Now, if they accept your limitations, that means you can't be negatively judged for those limitations. Its the reality of that actually happening where it gets hard. How many avoid a temp profile and make a problem worse because of the judgments? I don't know if there's a lot to be said besides drink water and drive on. The reality of it is, if found unfit you'd probably go find a job as a doctor somewhere else. Yes, they won't be asking as much of you, you'll have more control of your schedule, other things, but still, you likely can do the job they find important. I'd treat the PEB finding of fit as permission to treat your job the same way and find a way to ride it out until retirement.

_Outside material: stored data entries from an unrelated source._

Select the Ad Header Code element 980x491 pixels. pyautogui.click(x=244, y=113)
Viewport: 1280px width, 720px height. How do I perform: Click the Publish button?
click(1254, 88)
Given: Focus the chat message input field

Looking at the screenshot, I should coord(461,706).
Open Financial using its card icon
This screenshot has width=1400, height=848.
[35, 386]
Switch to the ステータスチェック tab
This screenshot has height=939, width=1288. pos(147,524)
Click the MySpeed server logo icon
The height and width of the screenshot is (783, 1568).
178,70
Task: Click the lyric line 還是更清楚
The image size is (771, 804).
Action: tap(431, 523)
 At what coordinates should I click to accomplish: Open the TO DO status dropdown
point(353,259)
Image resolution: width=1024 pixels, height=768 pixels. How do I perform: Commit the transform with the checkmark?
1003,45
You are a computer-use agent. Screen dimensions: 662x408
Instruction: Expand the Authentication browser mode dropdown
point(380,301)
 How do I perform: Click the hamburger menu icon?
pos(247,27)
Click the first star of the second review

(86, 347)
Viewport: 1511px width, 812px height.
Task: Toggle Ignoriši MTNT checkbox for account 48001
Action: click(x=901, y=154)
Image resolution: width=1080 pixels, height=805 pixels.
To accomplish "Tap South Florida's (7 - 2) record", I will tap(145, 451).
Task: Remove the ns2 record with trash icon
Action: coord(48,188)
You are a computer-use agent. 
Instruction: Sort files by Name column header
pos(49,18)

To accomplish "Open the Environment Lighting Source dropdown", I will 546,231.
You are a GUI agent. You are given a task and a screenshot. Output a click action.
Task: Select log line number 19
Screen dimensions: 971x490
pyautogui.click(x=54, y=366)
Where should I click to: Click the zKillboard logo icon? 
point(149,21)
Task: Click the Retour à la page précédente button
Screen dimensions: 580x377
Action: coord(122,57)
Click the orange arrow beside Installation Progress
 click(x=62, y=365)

FYI, I had a neighbor who TRICARE was paying 1k a month due to her disabilities making household tasks too difficult, so she could pay someone to transport kids and clean the house, things like that. Might be worth looking into. She was a spouse, but still I imagine its possible.
 
Are you taking immune suppressive drugs for your AS? Does that cause issues being around sick individuals?

Mike
 
Beyond retirement, what do want to do?
Not sure -- something that doesn't exacerbate relentless pain and hopefully provides for my family's security. Ideally, I'd like to retain my medical license, and perhaps practice in a part time civilian setting. My specialty is a strange one that is often non-clinical, and has few obvious civilian job openings -- for those boarded only in my specialty, which is unusual. Most in my specialty were previously boarded in another specialty (I am not). The practive of my specialty in the Navy varies in many ways from civilian opportunities, in that it involves more operational settings. Sorry for being obtuse, still don't feel safe revealing my full identity here!
 
Are you taking immune suppressive drugs for your AS? Does that cause issues being around sick individuals?

Mike
Until the very near future, I've had an ongoing contraindication to immunosuppressive drugs. My specialty is typically non-clinical, though it may involve some exposures to infectious disease on occasion.
 
@OneMoreNavyDoc

... the MC must be treated differently because of their influence on the process, but adverse credentialing action should not be THE standard.

....

Thank you. THIS. Yes this. This is what I find frustrating. My specialty's privileges are written in such a way as they're nowhere near the full picture of what's expected of us. It's a weird specialty. If there were more of us, I'd feel comfortable revealing it. I'm just not quite comfortable fully decloaking here yet. Sorry.
 
Not sure -- something that doesn't exacerbate relentless pain and hopefully provides for my family's security. Ideally, I'd like to retain my medical license, and perhaps practice in a part time civilian setting. My specialty is a strange one that is often non-clinical, and has few obvious civilian job openings -- for those boarded only in my specialty, which is unusual. Most in my specialty were previously boarded in another specialty (I am not). The practive of my specialty in the Navy varies in many ways from civilian opportunities, in that it involves more operational settings. Sorry for being obtuse, still don't feel safe revealing my full identity here!

I as not trying to get to your specialty, but rather trying to find out if you were interested in continued practice and licensure. There are back door ways to effect military provider's credentialing but those are not a good avenues if you want to continue to practice as a civilian. Doc in the boxes rarely cares about specialization and hire lots of part timers.